◆ Task item
The answer must be an exact copy of the lines from the one containing "You are a computer-use agent." through the end of the records, with the pictures left out.

◆ Saved data entries
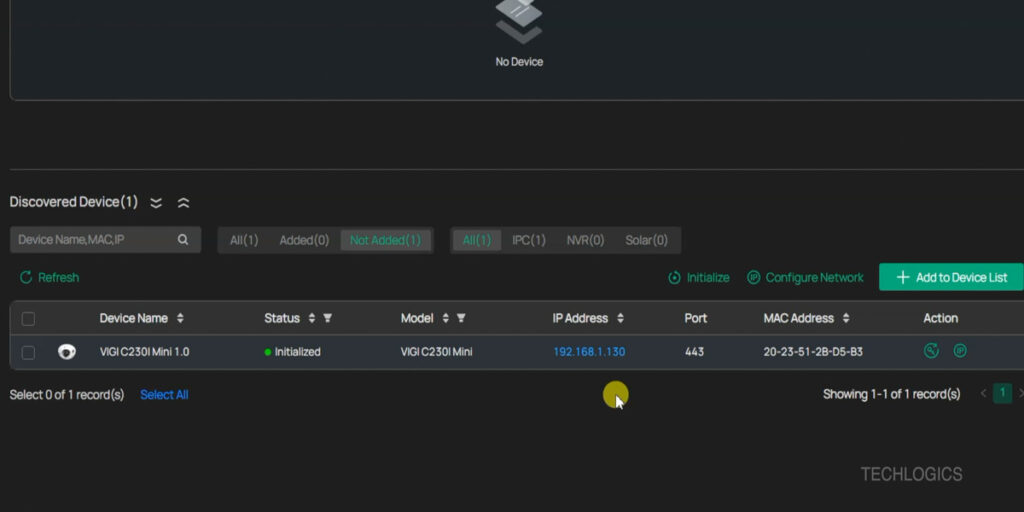Open the Status column filter icon

pyautogui.click(x=327, y=318)
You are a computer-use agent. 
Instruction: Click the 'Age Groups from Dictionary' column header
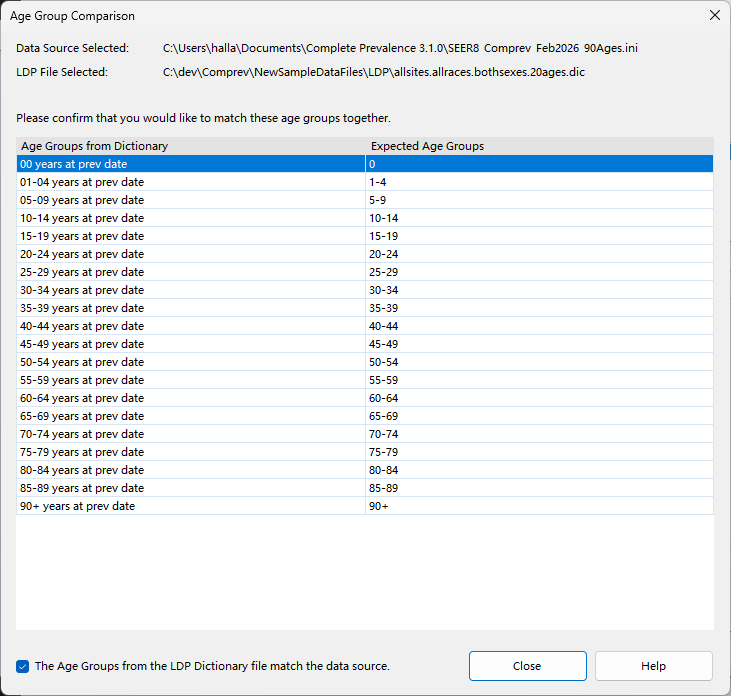click(191, 146)
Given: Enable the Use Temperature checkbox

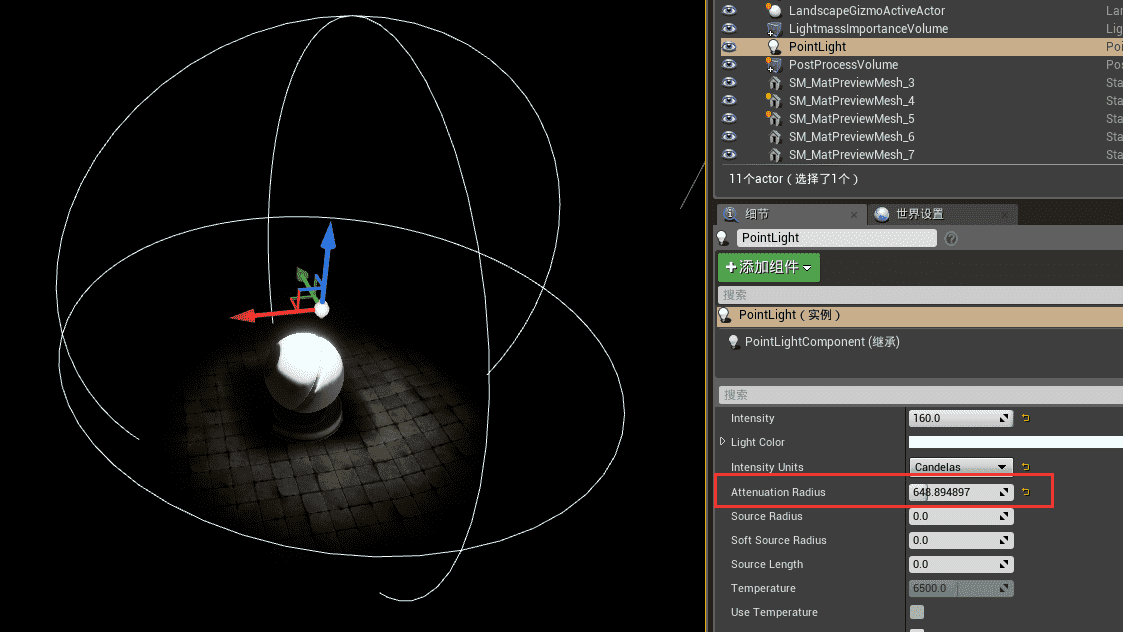Looking at the screenshot, I should [x=917, y=612].
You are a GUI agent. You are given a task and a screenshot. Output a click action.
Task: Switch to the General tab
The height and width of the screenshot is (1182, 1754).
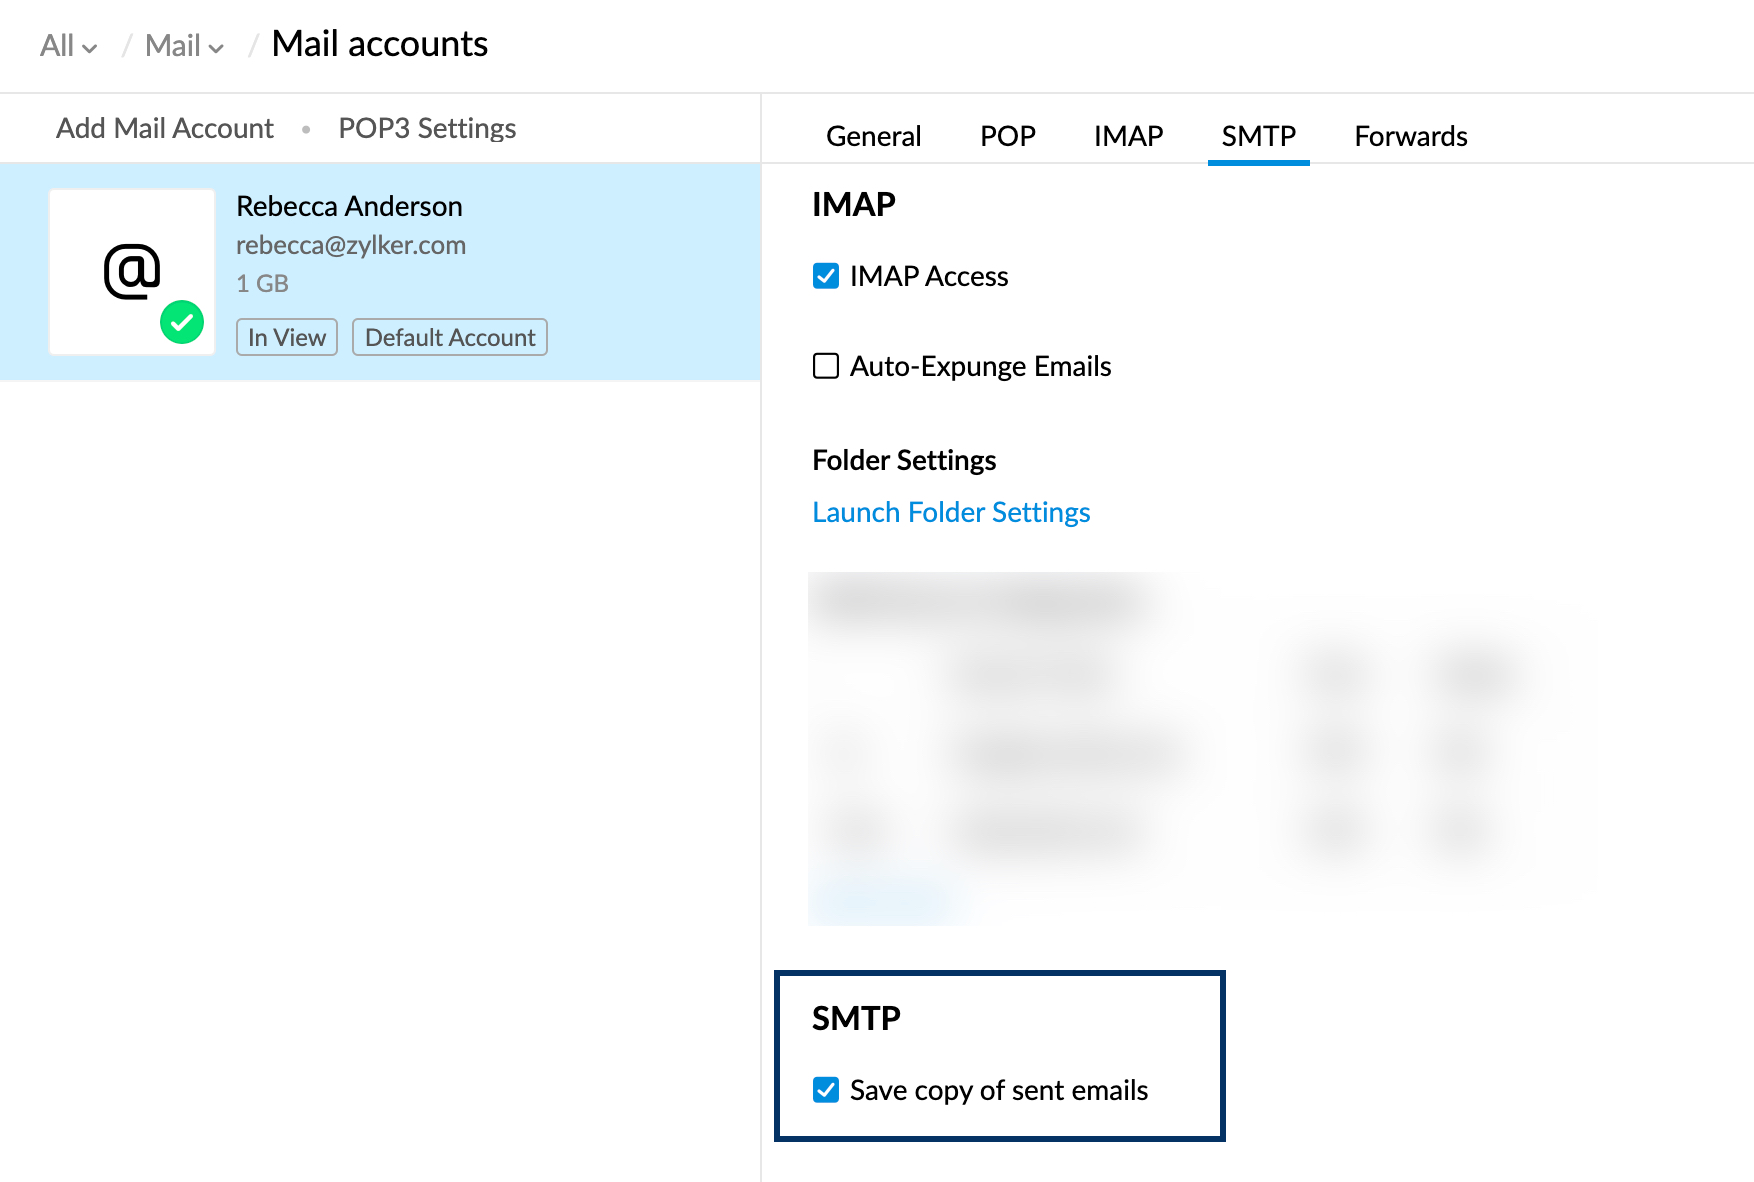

◆ Completed exercise
You are a computer-use agent. 
Instruction: Click the 'Age Groups from Dictionary' column header
click(191, 146)
Given: Enable the Use Temperature checkbox

Looking at the screenshot, I should [x=917, y=612].
You are a GUI agent. You are given a task and a screenshot. Output a click action.
Task: Switch to the General tab
The height and width of the screenshot is (1182, 1754).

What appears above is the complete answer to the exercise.